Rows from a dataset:
[BEGIN]
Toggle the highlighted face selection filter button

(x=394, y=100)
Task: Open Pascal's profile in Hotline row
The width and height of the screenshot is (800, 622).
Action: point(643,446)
[END]
→ Your task
Copy the material above line for line, without changing a word.

→ Answer to this exercise
Toggle the highlighted face selection filter button

(x=394, y=100)
Task: Open Pascal's profile in Hotline row
The width and height of the screenshot is (800, 622).
Action: point(643,446)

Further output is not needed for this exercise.